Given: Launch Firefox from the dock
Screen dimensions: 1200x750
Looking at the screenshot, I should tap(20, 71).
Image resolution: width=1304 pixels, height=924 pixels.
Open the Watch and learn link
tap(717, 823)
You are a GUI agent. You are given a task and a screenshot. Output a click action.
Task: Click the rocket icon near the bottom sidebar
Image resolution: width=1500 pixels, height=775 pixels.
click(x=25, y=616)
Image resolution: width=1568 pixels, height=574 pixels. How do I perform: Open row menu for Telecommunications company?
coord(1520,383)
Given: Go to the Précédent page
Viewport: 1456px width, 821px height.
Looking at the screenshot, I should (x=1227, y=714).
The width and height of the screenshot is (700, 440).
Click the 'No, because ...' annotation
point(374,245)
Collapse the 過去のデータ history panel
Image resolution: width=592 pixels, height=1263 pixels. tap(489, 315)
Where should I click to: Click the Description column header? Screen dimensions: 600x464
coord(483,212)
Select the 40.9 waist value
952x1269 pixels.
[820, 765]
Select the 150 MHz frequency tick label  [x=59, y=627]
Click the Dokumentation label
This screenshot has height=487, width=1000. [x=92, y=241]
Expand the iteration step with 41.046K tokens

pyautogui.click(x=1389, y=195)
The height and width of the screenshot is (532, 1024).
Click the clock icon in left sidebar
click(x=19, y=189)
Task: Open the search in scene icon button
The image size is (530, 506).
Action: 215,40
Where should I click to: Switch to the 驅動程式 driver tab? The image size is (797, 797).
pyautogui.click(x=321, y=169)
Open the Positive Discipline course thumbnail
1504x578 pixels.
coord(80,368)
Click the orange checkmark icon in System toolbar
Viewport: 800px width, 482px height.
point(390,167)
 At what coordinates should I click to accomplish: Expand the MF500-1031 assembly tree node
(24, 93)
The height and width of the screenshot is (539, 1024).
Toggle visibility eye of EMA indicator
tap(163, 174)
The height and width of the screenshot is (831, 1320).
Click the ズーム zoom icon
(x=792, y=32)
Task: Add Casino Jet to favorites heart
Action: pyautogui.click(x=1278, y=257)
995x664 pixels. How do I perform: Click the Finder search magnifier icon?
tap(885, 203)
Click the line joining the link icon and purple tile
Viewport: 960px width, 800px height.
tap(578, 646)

Goal of the exercise: A verbatim copy of all the records is to be produced.

Answer box:
Given: Launch Firefox from the dock
Screen dimensions: 1200x750
Looking at the screenshot, I should tap(20, 71).
Image resolution: width=1304 pixels, height=924 pixels.
Open the Watch and learn link
tap(717, 823)
You are a GUI agent. You are given a task and a screenshot. Output a click action.
Task: Click the rocket icon near the bottom sidebar
Image resolution: width=1500 pixels, height=775 pixels.
click(x=25, y=616)
Image resolution: width=1568 pixels, height=574 pixels. How do I perform: Open row menu for Telecommunications company?
coord(1520,383)
Given: Go to the Précédent page
Viewport: 1456px width, 821px height.
Looking at the screenshot, I should (x=1227, y=714).
The width and height of the screenshot is (700, 440).
Click the 'No, because ...' annotation
point(374,245)
Collapse the 過去のデータ history panel
Image resolution: width=592 pixels, height=1263 pixels. tap(489, 315)
Where should I click to: Click the Description column header? Screen dimensions: 600x464
coord(483,212)
Select the 40.9 waist value
952x1269 pixels.
[820, 765]
Select the 150 MHz frequency tick label  [x=59, y=627]
Click the Dokumentation label
This screenshot has height=487, width=1000. [x=92, y=241]
Expand the iteration step with 41.046K tokens

pyautogui.click(x=1389, y=195)
The height and width of the screenshot is (532, 1024).
Click the clock icon in left sidebar
click(x=19, y=189)
Task: Open the search in scene icon button
The image size is (530, 506).
Action: 215,40
Where should I click to: Switch to the 驅動程式 driver tab? The image size is (797, 797).
pyautogui.click(x=321, y=169)
Open the Positive Discipline course thumbnail
1504x578 pixels.
coord(80,368)
Click the orange checkmark icon in System toolbar
Viewport: 800px width, 482px height.
point(390,167)
 At what coordinates should I click to accomplish: Expand the MF500-1031 assembly tree node
(24, 93)
The height and width of the screenshot is (539, 1024).
Toggle visibility eye of EMA indicator
tap(163, 174)
The height and width of the screenshot is (831, 1320).
Click the ズーム zoom icon
(x=792, y=32)
Task: Add Casino Jet to favorites heart
Action: pyautogui.click(x=1278, y=257)
995x664 pixels. How do I perform: Click the Finder search magnifier icon?
tap(885, 203)
Click the line joining the link icon and purple tile
Viewport: 960px width, 800px height.
tap(578, 646)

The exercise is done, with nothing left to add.